Weighing approximately 8,000 tonnes, Suiso Frontier was launched by Kawasaki Heavy Industries at its Kobe Works yard, and marks the first stage in the Australia-Japan pilot project to produce liquefied hydrogen from brown coal.
The Hydrogen Energy Supply Chain (HESC) project at Port Hastings in Victoria, Australia will see liquefied hydrogen produced from Latrobe Valley brown coal transported to Japan for use in fuel cell electric vehicles and power generation.
The project is one of the world’s first efforts to commercialise technology to liquefy and transport hydrogen.
The new ship will transport liquefied hydrogen at 1/800 of its original gas-state volume, cooled to -253°C, safely and in large quantities over long distances by sea.

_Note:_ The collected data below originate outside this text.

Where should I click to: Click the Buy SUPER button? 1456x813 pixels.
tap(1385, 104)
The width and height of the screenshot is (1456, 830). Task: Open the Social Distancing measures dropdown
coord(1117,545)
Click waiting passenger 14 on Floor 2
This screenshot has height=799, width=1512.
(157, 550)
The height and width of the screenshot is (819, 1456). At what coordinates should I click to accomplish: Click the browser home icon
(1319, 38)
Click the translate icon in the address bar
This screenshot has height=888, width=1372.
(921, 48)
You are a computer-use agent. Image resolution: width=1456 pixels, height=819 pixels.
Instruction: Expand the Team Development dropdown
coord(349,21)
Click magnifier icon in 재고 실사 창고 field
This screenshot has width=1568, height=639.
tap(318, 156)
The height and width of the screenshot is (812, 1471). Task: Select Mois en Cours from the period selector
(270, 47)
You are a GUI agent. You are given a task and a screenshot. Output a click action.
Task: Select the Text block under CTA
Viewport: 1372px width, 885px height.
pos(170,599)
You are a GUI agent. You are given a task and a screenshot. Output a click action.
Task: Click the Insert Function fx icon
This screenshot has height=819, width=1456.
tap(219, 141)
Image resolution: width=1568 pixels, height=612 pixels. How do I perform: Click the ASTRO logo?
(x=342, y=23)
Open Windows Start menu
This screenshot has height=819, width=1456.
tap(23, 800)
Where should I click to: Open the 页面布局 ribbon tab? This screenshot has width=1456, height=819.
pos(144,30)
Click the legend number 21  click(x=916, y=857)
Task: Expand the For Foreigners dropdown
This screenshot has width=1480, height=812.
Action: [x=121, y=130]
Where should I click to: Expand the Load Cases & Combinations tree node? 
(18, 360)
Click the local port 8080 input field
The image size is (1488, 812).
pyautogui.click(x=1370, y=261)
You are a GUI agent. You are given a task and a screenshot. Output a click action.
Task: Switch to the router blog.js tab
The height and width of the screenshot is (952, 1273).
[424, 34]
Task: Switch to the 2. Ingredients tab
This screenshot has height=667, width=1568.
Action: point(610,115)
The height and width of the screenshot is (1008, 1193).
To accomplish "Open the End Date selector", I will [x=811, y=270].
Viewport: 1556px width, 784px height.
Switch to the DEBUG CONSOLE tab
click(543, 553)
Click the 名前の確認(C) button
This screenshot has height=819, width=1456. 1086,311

Kawasaki said it plans to install a 1,250m3 vacuum-insulated, double-shell-structure liquefied hydrogen storage tank, currently being manufactured at Harima Works, on the ship and complete the vessel’s construction by late 2020.
The Japanese firm also said it’s pursuing this hydrogen business as part of its efforts toward sustainable development goals.
“In 1981, Kawasaki became the first Asian company to manufacture a LNG carrier, and now as the world’s first company to complete a liquefied hydrogen carrier it will further its efforts toward achieving a Hydrogen Society,” Kawasaki said.